### [PROVIDED ENTRIES]
╔══

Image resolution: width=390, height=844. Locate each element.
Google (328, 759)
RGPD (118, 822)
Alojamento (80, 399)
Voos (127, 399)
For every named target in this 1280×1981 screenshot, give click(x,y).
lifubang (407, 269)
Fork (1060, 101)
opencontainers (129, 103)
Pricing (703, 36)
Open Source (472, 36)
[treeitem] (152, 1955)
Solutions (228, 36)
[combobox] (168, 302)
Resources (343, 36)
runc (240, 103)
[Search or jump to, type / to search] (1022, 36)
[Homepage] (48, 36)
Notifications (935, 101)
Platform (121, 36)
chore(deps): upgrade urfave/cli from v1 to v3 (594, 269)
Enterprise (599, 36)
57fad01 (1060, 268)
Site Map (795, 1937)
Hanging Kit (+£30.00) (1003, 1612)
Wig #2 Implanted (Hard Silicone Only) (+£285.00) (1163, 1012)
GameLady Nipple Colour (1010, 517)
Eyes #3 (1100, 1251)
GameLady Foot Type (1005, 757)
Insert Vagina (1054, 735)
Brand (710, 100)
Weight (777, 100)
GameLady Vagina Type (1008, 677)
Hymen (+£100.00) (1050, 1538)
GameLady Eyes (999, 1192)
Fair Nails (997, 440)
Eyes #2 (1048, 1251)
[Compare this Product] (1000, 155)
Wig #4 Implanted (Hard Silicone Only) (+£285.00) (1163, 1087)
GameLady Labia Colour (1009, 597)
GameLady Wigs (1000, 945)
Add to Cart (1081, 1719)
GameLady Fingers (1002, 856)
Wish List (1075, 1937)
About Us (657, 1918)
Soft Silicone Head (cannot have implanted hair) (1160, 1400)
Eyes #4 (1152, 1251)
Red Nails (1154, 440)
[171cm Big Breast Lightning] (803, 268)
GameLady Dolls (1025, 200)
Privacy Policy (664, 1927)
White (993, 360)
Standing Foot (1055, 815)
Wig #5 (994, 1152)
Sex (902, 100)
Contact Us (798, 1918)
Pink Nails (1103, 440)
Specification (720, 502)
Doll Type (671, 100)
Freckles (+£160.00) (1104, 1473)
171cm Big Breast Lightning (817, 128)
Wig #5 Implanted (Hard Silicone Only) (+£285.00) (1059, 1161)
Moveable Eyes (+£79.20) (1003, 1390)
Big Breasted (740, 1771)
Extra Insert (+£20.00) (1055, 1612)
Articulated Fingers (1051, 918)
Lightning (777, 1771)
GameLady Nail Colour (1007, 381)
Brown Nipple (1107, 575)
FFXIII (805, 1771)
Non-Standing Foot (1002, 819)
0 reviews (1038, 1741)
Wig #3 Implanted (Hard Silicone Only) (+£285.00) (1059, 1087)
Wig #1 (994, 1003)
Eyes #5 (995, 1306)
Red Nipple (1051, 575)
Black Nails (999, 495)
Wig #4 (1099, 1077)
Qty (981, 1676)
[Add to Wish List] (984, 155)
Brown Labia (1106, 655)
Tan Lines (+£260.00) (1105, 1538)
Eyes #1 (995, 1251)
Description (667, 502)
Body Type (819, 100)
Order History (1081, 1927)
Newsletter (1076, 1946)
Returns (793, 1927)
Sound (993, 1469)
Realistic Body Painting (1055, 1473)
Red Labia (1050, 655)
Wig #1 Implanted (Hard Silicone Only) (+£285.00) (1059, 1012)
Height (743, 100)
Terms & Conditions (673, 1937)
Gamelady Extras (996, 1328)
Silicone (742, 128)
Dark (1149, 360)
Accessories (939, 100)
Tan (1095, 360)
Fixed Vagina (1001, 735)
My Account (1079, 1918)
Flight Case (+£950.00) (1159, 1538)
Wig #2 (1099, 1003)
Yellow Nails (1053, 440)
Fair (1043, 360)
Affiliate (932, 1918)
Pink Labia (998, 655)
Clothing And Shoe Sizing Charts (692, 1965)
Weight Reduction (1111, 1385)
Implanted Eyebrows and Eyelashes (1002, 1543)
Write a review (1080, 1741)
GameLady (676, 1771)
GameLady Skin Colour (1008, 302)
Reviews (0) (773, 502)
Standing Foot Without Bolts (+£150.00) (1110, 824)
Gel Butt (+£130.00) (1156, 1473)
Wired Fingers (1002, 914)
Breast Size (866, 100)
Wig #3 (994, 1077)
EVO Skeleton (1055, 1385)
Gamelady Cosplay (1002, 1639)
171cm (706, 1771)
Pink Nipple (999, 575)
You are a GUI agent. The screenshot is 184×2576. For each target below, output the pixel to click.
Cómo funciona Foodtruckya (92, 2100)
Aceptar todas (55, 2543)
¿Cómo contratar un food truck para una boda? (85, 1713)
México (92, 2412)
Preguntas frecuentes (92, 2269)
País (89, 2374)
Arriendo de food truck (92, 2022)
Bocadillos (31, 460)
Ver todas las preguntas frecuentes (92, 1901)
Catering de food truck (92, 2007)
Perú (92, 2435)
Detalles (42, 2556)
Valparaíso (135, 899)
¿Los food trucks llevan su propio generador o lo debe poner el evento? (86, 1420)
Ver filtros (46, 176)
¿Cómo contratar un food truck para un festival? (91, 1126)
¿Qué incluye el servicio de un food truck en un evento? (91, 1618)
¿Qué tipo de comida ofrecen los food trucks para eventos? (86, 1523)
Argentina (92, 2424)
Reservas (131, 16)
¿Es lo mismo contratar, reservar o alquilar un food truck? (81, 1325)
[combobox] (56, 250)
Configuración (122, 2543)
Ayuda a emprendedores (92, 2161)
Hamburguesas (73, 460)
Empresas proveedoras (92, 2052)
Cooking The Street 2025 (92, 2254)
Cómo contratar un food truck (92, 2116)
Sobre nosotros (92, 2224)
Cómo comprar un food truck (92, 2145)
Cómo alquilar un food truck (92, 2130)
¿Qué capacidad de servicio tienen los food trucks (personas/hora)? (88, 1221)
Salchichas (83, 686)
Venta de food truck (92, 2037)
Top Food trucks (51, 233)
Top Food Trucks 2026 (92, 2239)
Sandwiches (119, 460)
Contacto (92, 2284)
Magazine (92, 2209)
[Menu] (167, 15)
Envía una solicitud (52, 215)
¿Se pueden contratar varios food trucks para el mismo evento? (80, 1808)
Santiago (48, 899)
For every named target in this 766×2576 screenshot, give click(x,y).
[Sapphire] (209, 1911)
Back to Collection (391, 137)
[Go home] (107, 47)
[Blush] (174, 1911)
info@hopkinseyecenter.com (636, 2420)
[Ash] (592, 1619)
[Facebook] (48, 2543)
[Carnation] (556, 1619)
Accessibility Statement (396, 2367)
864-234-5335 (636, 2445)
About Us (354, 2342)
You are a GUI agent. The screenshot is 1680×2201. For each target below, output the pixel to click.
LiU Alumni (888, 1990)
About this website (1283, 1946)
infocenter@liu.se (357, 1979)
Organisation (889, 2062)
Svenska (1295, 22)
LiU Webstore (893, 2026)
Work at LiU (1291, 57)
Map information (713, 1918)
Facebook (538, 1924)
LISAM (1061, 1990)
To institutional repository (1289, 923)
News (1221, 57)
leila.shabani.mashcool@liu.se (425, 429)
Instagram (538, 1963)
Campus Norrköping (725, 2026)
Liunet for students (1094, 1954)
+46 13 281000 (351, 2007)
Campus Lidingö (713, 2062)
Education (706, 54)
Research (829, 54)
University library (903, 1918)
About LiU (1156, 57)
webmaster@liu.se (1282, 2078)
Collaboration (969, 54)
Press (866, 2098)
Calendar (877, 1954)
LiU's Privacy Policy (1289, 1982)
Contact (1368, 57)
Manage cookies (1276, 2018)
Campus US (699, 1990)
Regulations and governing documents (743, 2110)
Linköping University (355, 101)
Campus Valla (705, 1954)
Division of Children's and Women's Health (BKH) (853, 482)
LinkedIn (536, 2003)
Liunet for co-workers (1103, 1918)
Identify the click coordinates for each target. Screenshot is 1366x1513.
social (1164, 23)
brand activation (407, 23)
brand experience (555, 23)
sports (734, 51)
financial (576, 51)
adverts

╚══

### [WORK TO BE COMPLETED]
Search the entries for the word "Nails", then list each line that holds it.

### [ANSWER]
Fair Nails (997, 440)
Red Nails (1154, 440)
Pink Nails (1103, 440)
Black Nails (999, 495)
Yellow Nails (1053, 440)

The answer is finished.